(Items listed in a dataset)
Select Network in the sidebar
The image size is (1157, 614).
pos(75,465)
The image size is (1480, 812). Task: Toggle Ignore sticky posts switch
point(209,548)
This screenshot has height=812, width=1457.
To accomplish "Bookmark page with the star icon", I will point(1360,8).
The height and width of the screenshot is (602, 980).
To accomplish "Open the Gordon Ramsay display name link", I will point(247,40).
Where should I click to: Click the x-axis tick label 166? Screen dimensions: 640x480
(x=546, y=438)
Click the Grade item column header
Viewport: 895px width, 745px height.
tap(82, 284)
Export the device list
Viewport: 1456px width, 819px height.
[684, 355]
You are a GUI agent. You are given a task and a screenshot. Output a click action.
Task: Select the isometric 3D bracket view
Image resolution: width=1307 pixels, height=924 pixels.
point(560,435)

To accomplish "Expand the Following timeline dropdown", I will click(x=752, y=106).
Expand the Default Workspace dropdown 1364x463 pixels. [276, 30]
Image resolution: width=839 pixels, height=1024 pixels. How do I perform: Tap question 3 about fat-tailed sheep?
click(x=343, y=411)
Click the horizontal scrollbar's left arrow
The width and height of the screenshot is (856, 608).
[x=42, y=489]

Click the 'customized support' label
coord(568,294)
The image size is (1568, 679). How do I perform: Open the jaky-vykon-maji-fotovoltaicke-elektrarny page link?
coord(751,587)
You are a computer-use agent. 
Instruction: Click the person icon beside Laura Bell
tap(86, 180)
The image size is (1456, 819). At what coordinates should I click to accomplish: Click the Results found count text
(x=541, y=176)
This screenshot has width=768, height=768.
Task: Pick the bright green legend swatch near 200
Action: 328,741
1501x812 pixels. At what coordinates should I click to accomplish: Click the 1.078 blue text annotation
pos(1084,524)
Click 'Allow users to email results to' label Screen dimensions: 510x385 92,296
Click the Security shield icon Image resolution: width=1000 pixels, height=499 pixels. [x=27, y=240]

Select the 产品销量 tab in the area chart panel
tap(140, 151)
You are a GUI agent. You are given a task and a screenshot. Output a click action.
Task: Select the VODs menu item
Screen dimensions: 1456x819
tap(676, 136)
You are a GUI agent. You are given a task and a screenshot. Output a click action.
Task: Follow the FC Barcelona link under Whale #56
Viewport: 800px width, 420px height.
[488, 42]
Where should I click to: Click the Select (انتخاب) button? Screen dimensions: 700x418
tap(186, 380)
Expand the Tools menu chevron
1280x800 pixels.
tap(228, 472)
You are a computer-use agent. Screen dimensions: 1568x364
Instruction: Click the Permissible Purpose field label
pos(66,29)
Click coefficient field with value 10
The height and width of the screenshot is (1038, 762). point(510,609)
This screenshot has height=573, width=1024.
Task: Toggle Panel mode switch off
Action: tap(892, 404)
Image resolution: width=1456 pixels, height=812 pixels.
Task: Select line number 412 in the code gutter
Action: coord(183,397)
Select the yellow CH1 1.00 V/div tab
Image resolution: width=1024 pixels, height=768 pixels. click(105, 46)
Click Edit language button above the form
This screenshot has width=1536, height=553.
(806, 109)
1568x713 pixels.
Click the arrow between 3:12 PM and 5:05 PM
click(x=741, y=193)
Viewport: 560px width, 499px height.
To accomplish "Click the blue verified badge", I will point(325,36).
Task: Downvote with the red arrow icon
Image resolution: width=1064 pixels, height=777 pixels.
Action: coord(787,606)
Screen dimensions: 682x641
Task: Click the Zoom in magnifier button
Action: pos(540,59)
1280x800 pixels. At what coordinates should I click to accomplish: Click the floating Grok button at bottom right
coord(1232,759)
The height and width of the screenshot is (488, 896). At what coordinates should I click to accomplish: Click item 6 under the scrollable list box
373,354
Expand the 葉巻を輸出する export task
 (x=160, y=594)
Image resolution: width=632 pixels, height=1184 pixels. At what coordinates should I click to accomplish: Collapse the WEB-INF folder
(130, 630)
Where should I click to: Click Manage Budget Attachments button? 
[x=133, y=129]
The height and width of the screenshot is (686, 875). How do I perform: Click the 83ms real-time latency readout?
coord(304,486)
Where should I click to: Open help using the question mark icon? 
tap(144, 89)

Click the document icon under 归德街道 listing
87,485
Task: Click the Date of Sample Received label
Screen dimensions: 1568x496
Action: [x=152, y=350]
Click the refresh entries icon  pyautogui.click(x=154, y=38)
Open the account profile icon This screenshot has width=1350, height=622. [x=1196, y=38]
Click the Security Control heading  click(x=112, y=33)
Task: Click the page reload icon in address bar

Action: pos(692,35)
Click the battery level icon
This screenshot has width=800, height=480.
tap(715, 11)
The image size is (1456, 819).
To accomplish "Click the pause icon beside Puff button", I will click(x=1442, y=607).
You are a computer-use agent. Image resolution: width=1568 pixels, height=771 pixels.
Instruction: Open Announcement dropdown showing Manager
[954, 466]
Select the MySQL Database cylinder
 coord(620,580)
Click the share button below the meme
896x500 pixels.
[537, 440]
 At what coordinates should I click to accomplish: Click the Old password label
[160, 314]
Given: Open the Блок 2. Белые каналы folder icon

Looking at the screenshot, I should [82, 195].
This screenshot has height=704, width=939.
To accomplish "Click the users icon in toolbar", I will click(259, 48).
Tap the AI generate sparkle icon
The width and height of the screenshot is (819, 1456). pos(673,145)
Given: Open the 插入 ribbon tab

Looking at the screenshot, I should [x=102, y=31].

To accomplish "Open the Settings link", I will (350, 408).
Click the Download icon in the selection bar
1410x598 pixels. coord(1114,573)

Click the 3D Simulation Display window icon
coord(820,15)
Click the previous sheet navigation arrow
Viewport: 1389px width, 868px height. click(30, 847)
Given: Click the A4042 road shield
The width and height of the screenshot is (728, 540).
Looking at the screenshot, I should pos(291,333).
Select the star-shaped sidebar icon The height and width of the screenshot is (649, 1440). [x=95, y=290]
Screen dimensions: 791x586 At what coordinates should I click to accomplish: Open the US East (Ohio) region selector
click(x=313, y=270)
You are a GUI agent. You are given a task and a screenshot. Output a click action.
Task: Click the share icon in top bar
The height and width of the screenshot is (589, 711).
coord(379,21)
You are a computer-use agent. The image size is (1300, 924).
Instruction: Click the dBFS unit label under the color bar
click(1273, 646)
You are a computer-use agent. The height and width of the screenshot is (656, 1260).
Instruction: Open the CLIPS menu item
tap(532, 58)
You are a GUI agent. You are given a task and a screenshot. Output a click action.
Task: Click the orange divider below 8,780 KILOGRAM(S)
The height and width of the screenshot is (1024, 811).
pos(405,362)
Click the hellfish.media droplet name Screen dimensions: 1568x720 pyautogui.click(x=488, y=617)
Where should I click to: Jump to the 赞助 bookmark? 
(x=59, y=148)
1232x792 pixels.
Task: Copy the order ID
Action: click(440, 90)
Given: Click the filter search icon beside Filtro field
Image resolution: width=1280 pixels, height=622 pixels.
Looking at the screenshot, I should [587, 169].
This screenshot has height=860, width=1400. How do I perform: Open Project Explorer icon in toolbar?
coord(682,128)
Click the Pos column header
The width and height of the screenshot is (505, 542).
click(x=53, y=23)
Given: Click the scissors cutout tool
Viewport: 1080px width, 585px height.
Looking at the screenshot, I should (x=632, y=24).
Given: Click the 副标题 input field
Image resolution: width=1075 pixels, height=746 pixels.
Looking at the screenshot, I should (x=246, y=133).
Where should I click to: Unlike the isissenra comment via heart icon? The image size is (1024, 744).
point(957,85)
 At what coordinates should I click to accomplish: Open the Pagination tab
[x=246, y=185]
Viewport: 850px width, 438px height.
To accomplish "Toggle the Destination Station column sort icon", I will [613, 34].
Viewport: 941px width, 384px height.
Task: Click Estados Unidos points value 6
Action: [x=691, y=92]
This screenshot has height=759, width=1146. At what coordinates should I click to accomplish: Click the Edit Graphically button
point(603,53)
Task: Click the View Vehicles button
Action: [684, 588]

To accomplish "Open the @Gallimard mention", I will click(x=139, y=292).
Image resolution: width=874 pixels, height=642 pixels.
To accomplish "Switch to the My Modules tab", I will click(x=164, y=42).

*EXERCISE DETAILS:*
With "below" as the string to find, copy every line of the records that holds it.

*REPLY:*
Click the share button below the meme
Task: Click the orange divider below 8,780 KILOGRAM(S)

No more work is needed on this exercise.